**AIM**
Reproduce the entries word for word, starting at the beginning of the entries and ending at the line that contains "(x=20, y=17)". Omit the pictures from your answer.

Entries drawn from a collection:
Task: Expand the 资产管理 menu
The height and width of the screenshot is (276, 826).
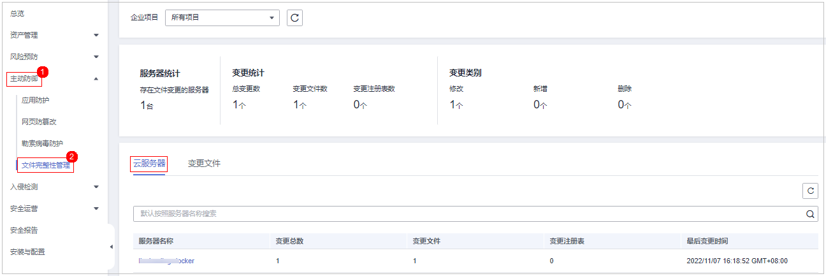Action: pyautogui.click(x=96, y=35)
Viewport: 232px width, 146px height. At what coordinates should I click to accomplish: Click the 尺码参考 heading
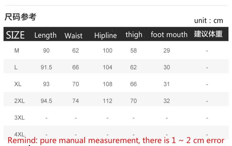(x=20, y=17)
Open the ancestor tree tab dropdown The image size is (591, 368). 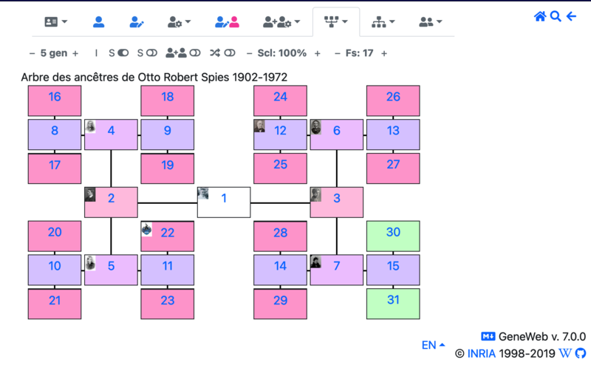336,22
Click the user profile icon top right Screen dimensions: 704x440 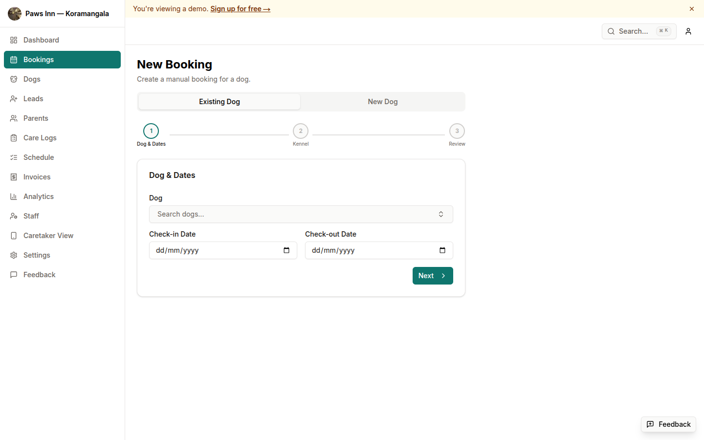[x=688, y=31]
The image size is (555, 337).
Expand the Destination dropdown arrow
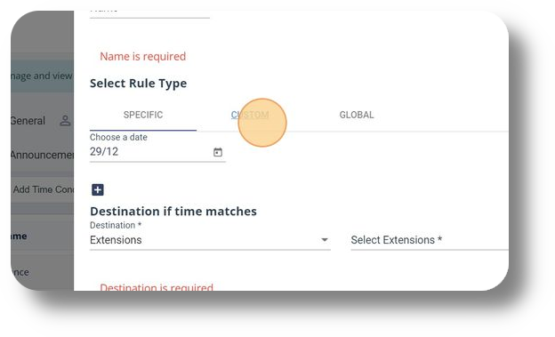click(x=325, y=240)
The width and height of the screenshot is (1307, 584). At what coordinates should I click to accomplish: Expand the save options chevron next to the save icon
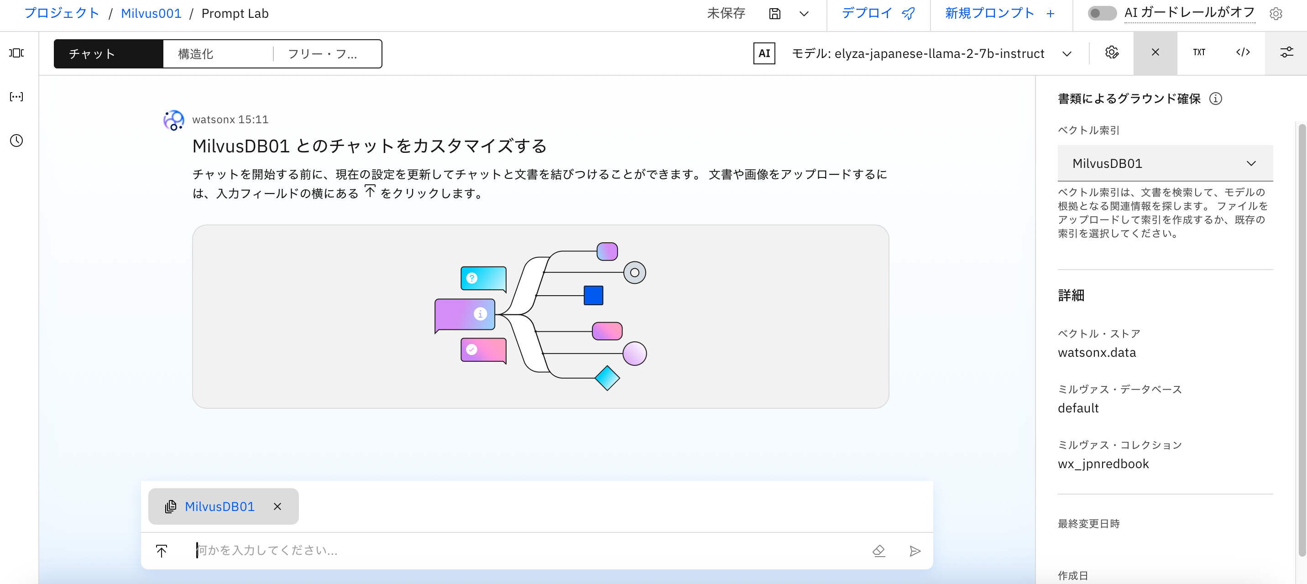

**RESPONSE BELOW**
Task: Expand the 资产管理 menu
The height and width of the screenshot is (276, 826).
Action: pyautogui.click(x=96, y=35)
Viewport: 232px width, 146px height. At what coordinates should I click to accomplish: Click the 尺码参考 heading
(x=20, y=17)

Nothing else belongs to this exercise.